Rewrite the records from the line containing "You are a computer-use agent. Viewport: 945px" through the end of the records, replacing "sleeve" with "collar" and keeping everything else the same. Leave the pictures out of your answer.

- _Supplied material_
#####

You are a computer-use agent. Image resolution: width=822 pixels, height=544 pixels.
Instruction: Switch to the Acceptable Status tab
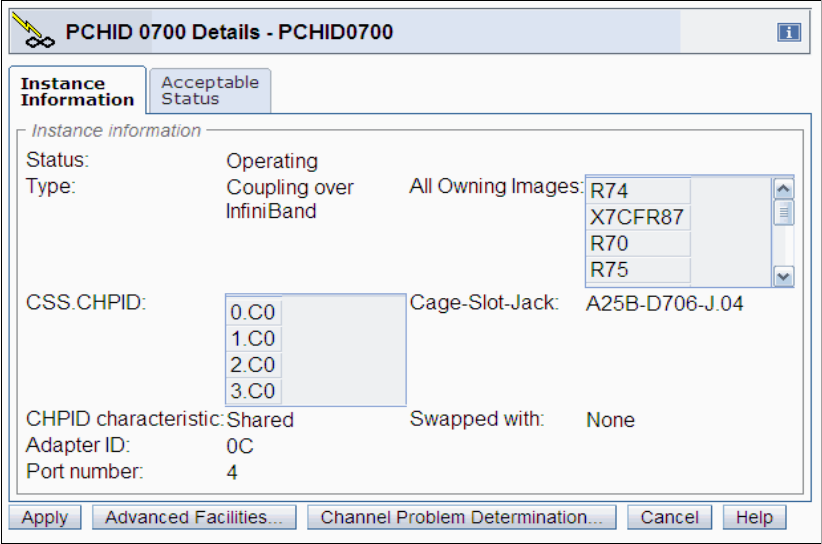209,90
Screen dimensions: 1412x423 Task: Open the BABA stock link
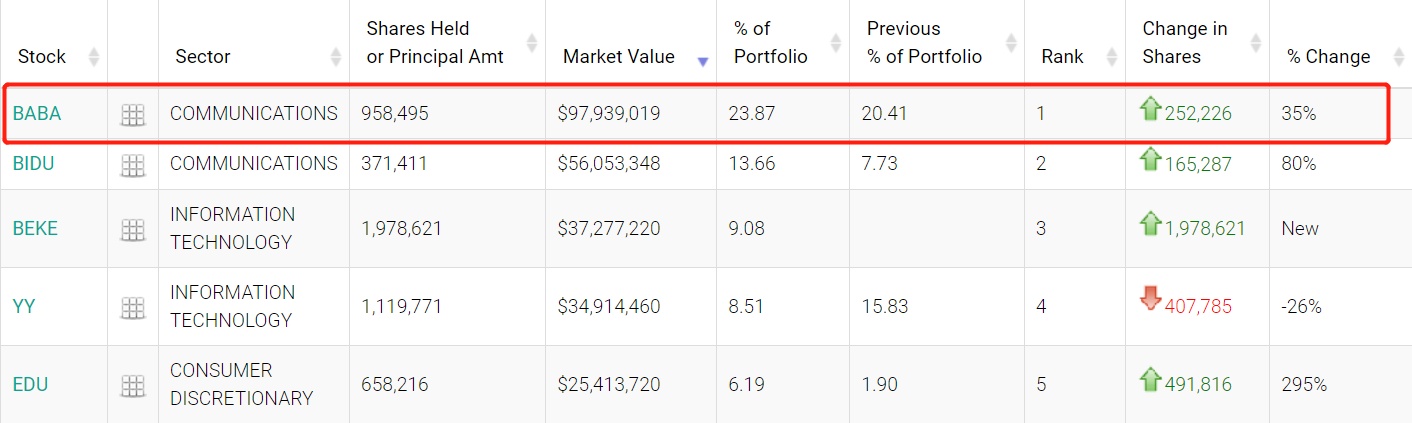pyautogui.click(x=37, y=114)
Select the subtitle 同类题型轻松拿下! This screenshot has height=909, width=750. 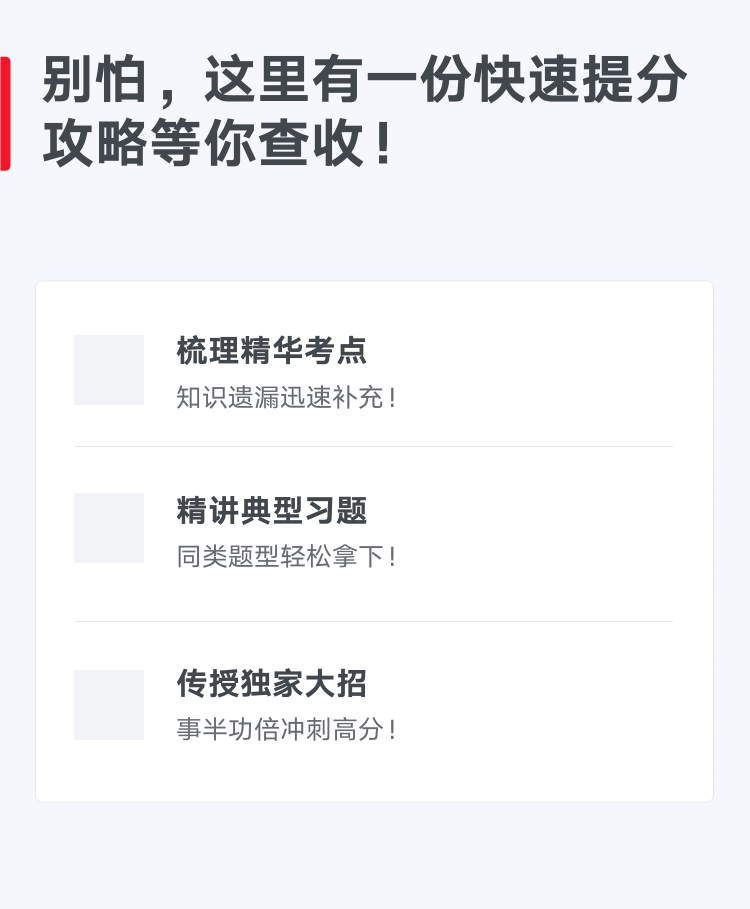coord(287,557)
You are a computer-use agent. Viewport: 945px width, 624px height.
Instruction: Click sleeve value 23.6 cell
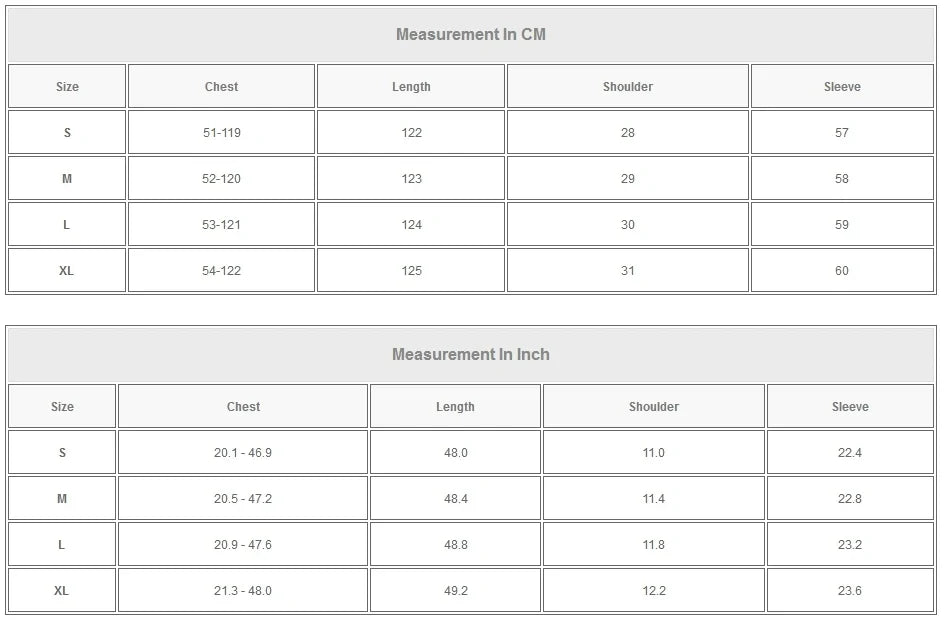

#####

- _Exercise solution_
You are a computer-use agent. Viewport: 945px width, 624px height.
Instruction: Click collar value 23.6 cell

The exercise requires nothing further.